Resumen de Estudio metabolómico de la interacción huesped-microbiota intestinal en la enfermedad cardiometabólica. Detección temprana, prevención y tratamiento
Cardiometabolic disease (CMD) is a clustering of cardiometabolic risk factors including obesity, hypertension, fatty liver disease, type 2 diabetes, and cardiovascular disease. Recent studies show a role for host-microbiota co-metabolism and Western diets in the onset and development of this disease. High-fat and high-sugar dietary habits are among the main causes of CMD mortality with fast increment nowadays. The study of the metabolic pathways involved and the identification of specific biomarkers for early detection of CMD seems essential in patient management.
This thesis aims to improve our understanding of the progression of CMD, to discover the firsts alterations in the development of the disease, as well as to identify potential sub-clinical CMD biomarkers through the analysis of changes in serum, urine, and fecal metabolism.
Design and methods: Male and female Wistar rats, 16 weeks old, were fed with a high-fat and sucrose diet (HFD) for 12 weeks to induce CMD, both in conventional and specific-pathogen-free (SPF) housing conditions. Moreover, male and female Wistar rats, 3 weeks old, were fed with a high-fructose diet (HFR) for 16 weeks to induce CMD. Serum, urine, and fecal samples and microbiota diversity were analyzed by Nuclear magnetic resonance (1H NMR) and Denaturant gradient gel electrophoresis (DGGE) or Sequencing, respectively. The effect of fecal microbiota transplantation (FMT) and probiotics were tested on the microbiota modulation.
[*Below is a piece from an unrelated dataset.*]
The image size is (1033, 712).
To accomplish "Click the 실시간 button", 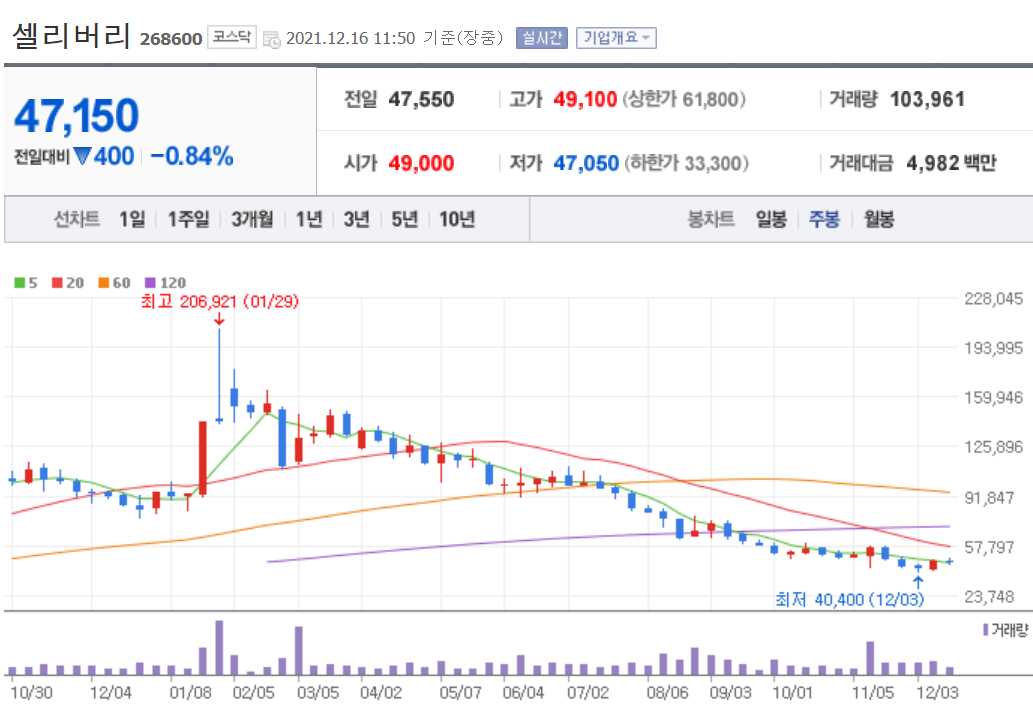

Results: HFD and HFR induced metabolic and clinical alterations related to CMD in young and adult rats. The metabolomic profile of serum, urine, and fecal samples demonstrated differences in the metabolism of HFD and HFR groups in different metabolic pathways and cores. These differences in the rats metabolome are sex specific with different alterations in male and female rats. Moreover, host-microbiota co-metabolites were also altered after HFD and HFR diets. Microbiome sequencing and fecal DNA DGGE revealed changes in the microbiota composition that suggest lower microbiota diversity in the HFD and HFR groups. Interestingly, HFD induces strong whereas HFR only moderate microbiota composition changes. The longitudinal metabolomic profiling of HFD rats suggest that microbiota composition changes precede alterations in host metabolism in the development of CMD in rats. Additionally, our results suggest that diet has stronger effects in microbiota composition than restricted exposure to bacterial communities. Finally, modulation of microbiota with probiotics, but not with fecal microbiota transplantation, ameliorates CMD in a sex specific manner.
Overall our work demonstrates that the association between host-microbiota co-metabolism and cardiometabolic disease is highly dependent on dietary patterns, sex, environmental exposure to bacterial communities and age. These dependences and the metabolic effect of these multiple factors can be detected by NMR metabolomics. Metabolomics profiling may be an effective way for improving cardiometabolic disease clinical management and patient risk stratification.